====== Data section

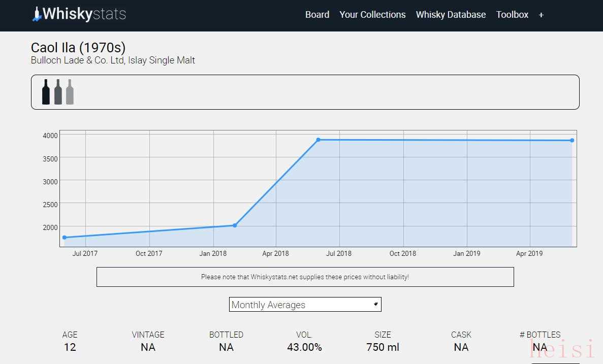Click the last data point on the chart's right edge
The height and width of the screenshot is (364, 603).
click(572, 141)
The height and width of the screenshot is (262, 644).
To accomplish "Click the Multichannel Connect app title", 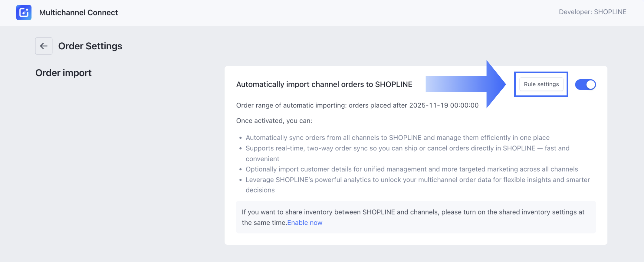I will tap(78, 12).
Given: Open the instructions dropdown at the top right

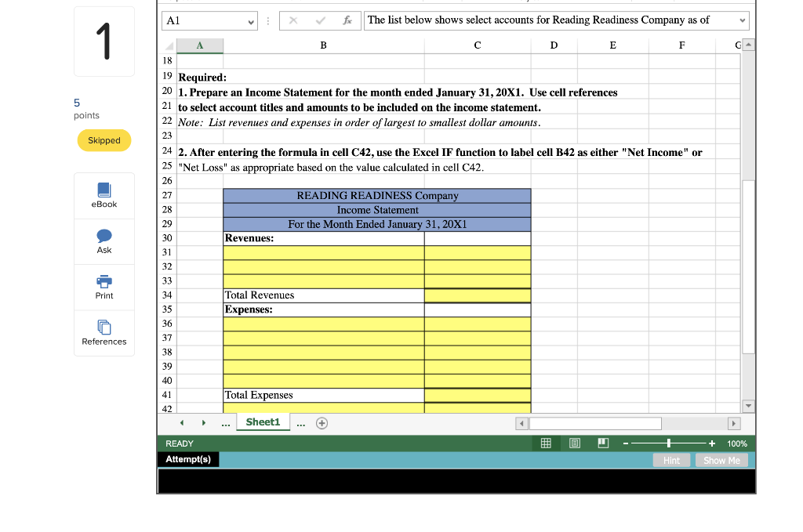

============
====== Data section

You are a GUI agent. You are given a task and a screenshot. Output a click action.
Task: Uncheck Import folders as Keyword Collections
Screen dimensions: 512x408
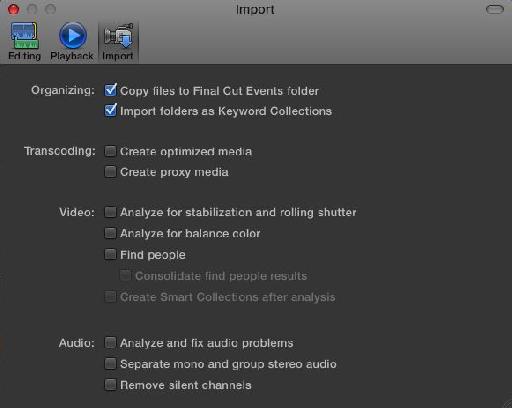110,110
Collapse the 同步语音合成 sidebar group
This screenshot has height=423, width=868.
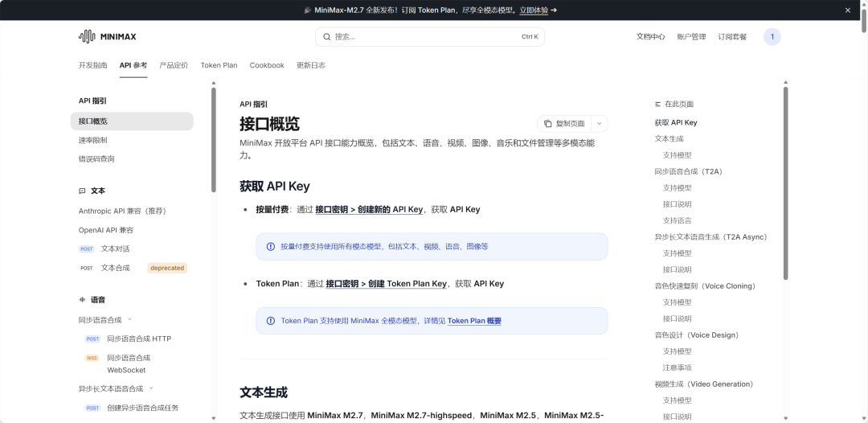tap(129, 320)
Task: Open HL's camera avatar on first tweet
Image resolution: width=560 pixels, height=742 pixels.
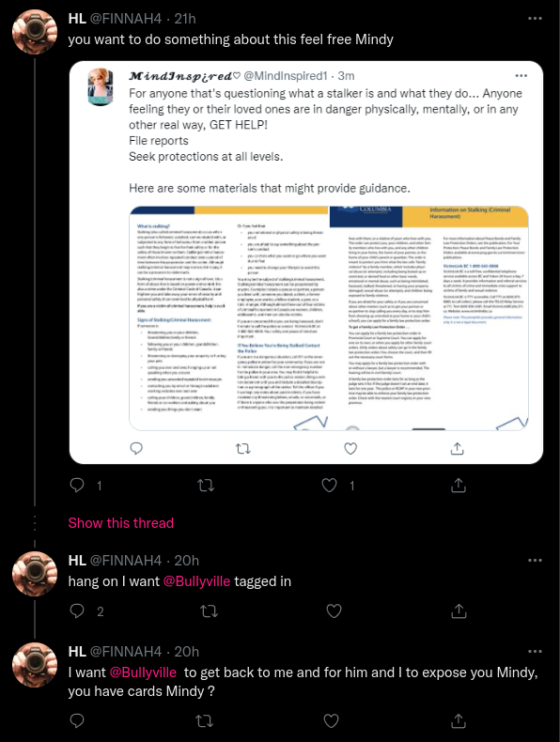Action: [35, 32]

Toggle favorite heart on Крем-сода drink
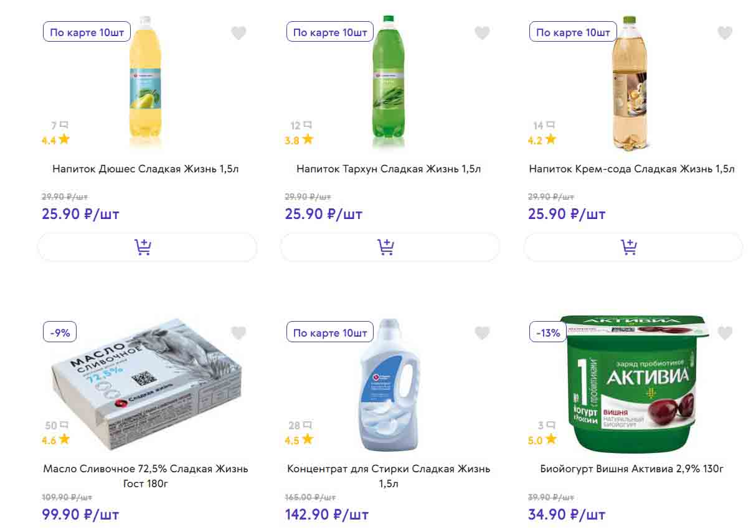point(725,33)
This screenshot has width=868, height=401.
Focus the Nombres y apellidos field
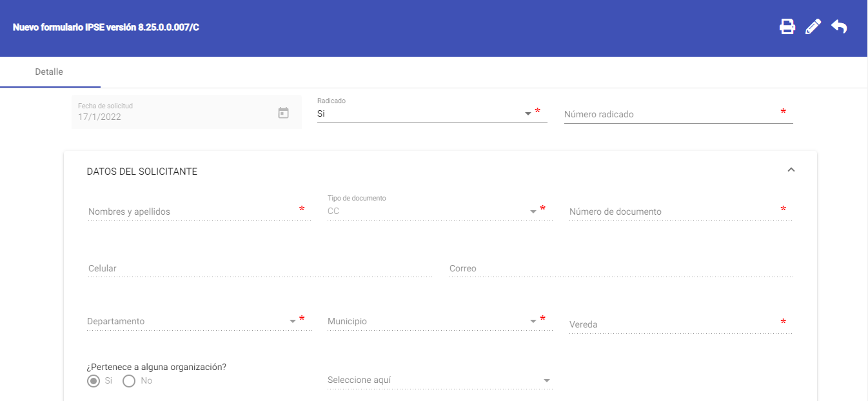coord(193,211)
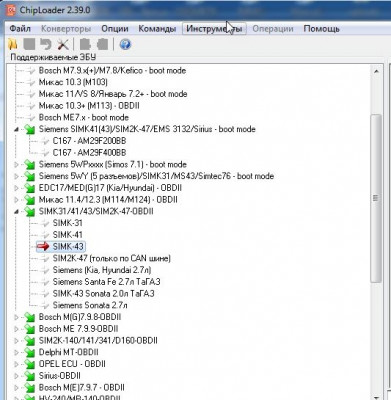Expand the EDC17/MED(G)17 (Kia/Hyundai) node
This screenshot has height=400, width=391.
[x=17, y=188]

============
====== Data section

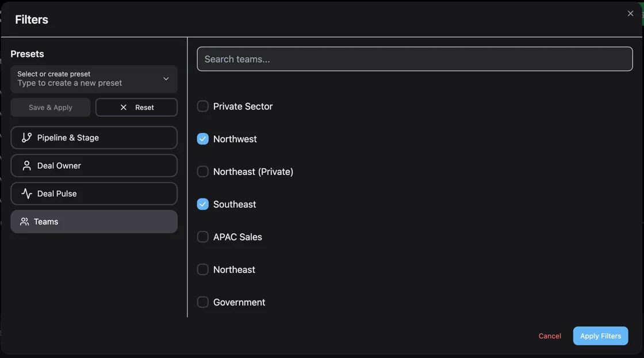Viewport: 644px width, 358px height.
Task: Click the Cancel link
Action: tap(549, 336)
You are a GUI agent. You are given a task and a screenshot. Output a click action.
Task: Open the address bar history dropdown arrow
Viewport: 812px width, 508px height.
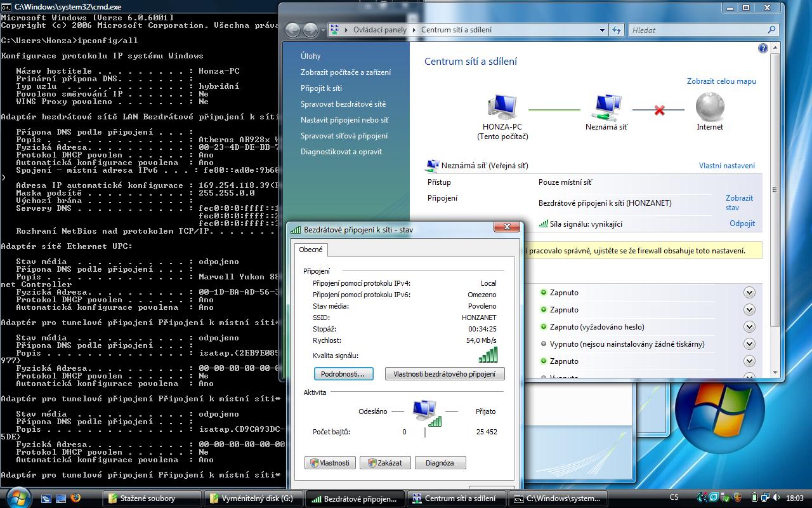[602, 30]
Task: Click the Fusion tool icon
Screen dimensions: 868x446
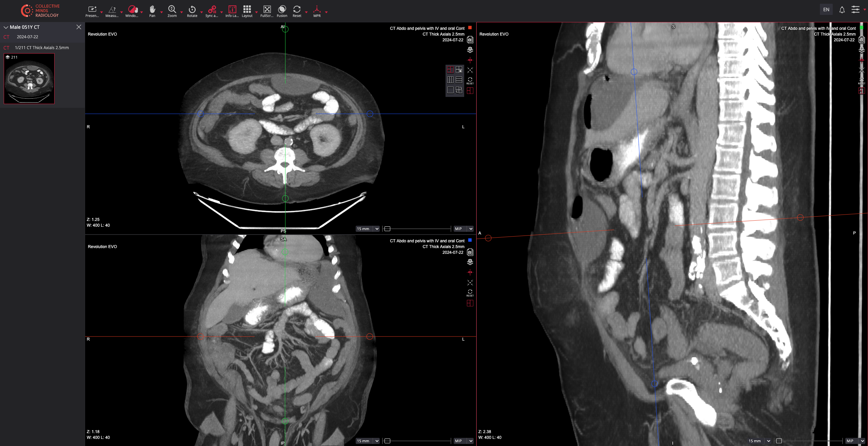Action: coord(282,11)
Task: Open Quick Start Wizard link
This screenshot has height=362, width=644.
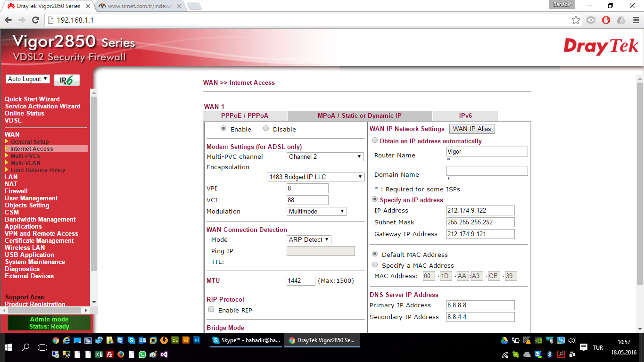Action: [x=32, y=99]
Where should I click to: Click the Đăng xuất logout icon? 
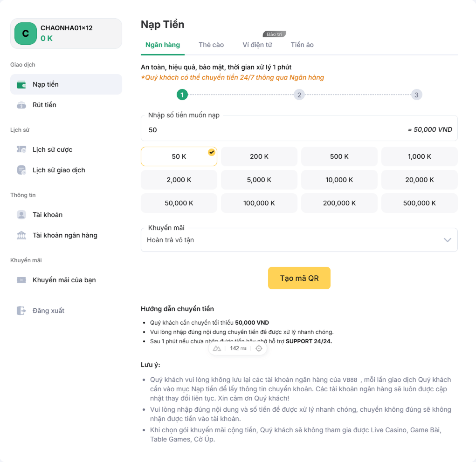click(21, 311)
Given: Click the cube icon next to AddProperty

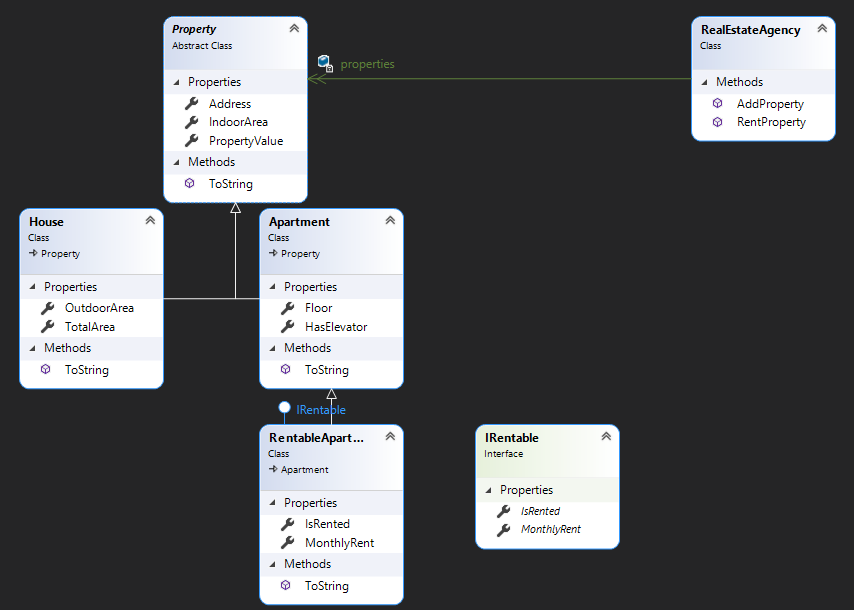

============

Locate the lines above that contain "dropdown" and copy them.

▶ _Output of the task_
Given: Open the instructions dropdown at the top right
Task: Open the address bar history dropdown arrow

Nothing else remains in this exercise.